Item 4. [REMOVED AND RESERVED]

This item was removed and reserved pursuant to SEC Release No. 33-9089A issued on February 23, 2010.

PART II

Item 5. MARKET FOR REGISTRANT’S COMMON EQUITY, RELATED STOCKHOLDER MATTERS AND ISSUER PURCHASES OF EQUITY SECURITIES

There were no sales of unregistered securities during the 2010 fiscal year. The information set forth under the Stock Exchange Listings caption in the Financial Report included in St. Jude Medical’s 2010 Annual Report to Shareholders and filed as Exhibit 13 to this Form 10-K is incorporated herein by reference. We have not declared or paid any cash dividends during the past two years.

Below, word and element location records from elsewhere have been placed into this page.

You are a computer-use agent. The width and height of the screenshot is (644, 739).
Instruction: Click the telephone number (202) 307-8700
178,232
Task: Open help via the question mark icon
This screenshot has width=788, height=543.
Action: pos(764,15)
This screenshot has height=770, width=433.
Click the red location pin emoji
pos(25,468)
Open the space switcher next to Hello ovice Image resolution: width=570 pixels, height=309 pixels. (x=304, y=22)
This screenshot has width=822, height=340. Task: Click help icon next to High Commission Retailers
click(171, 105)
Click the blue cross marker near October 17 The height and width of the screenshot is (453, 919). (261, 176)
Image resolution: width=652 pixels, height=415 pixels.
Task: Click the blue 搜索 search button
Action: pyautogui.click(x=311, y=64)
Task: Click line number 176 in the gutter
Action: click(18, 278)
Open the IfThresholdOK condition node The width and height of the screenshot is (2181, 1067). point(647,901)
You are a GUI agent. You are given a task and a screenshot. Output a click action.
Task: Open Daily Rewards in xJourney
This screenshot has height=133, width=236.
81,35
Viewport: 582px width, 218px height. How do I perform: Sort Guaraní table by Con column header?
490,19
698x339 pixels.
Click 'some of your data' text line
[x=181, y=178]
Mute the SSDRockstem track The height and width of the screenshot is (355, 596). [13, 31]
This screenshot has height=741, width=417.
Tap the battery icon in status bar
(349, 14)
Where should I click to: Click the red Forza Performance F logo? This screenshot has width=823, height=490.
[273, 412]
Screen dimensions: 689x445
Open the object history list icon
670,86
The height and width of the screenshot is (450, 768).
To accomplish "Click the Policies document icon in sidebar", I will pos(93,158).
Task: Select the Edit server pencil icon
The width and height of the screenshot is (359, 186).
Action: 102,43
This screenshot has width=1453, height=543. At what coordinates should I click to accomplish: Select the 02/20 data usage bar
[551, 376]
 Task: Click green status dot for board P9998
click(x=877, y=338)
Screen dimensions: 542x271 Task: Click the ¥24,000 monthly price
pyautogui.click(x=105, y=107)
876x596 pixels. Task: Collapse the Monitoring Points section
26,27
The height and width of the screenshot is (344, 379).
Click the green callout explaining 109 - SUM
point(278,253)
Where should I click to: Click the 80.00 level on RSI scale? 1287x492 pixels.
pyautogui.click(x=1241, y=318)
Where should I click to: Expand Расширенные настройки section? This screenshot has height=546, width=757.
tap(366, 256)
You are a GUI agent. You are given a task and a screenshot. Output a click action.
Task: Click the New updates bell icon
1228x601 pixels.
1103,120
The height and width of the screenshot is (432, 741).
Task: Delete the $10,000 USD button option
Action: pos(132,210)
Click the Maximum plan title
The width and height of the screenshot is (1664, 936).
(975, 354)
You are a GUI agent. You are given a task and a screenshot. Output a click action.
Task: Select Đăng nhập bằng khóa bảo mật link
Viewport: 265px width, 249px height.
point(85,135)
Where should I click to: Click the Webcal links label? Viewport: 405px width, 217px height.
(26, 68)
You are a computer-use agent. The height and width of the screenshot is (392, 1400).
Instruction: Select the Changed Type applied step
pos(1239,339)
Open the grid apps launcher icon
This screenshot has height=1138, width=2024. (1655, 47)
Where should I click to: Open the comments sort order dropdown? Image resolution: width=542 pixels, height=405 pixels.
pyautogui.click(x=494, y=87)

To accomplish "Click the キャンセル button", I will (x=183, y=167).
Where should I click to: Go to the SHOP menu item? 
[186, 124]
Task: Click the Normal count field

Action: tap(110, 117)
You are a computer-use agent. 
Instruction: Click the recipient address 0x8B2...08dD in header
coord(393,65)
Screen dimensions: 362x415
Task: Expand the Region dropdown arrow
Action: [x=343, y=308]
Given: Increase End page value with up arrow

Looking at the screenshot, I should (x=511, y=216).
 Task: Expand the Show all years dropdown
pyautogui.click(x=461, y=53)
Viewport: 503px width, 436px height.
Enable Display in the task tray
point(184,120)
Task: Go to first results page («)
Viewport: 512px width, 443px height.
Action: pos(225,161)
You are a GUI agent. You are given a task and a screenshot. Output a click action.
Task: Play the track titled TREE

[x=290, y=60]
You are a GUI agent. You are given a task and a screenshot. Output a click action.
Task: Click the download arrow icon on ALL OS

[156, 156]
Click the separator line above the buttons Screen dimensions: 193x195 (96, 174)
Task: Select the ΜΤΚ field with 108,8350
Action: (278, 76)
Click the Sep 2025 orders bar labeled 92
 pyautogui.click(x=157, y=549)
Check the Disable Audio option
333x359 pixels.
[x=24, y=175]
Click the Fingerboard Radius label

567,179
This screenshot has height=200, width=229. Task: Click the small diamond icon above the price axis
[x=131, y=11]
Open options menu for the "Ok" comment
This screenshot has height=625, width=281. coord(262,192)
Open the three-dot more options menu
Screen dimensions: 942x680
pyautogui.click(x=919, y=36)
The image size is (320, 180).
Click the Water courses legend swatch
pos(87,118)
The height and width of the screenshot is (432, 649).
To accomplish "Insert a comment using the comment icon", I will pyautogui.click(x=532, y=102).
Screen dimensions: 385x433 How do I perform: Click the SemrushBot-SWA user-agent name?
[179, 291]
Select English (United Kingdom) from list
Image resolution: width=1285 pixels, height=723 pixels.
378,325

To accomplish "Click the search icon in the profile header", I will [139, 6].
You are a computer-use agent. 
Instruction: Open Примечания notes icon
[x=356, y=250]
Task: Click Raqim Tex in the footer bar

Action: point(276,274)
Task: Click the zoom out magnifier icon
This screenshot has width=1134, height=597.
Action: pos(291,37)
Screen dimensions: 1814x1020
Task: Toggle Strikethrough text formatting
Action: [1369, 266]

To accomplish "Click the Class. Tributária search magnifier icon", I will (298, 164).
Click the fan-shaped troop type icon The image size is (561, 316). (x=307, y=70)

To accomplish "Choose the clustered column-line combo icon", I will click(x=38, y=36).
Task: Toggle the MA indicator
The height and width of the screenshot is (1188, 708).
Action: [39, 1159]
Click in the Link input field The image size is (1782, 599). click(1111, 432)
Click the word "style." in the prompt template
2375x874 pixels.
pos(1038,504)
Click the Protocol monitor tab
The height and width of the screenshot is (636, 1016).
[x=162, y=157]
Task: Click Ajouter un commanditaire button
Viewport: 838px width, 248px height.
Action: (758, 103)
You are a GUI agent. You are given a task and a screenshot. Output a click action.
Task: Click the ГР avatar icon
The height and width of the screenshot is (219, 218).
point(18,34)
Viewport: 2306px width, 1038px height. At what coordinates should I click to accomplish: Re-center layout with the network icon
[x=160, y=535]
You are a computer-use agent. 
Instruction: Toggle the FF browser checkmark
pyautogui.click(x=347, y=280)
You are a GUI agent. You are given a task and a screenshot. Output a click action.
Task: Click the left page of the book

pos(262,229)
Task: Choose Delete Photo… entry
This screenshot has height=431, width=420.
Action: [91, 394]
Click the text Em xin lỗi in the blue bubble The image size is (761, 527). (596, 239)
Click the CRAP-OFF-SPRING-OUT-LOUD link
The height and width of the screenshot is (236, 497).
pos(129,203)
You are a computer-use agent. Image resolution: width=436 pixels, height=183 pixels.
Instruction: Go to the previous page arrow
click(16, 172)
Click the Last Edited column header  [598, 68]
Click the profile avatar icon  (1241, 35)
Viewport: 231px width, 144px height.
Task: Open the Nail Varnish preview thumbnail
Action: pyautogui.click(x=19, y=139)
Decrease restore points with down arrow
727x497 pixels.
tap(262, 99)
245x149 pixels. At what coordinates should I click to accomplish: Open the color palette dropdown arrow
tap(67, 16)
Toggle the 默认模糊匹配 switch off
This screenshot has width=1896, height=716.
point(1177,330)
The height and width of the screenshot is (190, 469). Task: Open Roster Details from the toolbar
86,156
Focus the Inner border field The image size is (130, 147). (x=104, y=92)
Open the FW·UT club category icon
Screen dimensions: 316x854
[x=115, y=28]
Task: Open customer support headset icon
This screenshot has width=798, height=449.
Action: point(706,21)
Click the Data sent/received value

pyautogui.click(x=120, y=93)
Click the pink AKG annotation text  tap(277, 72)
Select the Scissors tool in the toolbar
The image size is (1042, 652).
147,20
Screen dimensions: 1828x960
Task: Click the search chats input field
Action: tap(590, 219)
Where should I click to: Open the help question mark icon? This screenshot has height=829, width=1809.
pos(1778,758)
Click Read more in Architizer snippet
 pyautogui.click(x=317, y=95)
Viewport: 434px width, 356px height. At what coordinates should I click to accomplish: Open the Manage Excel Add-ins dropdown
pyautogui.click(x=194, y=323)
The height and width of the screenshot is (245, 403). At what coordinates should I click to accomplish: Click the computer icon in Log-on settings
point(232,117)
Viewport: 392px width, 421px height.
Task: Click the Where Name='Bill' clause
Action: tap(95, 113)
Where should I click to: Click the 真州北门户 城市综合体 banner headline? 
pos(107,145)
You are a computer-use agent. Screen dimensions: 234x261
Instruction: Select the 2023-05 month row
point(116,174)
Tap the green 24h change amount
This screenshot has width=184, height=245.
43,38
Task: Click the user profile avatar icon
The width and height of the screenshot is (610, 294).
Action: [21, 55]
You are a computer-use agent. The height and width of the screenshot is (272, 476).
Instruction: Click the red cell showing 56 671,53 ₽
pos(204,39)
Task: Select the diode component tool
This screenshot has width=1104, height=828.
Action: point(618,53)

Issuer Purchases of Equity Securities

On October 18, 2010, our Board of Directors announced a share repurchase program of up to $600.0 million of our outstanding common stock with no expiration date. On October 22, 2010, our Board of Directors announced an additional $300.0 million of authorized share repurchases as part of this share repurchase program. On November 18, 2010, we began making share repurchases through transactions in the open market in accordance with applicable securities laws. Through January 1, 2011, we had repurchased 15.4 million shares under the program for $625.3 million at an average repurchase price of $40.63 per share.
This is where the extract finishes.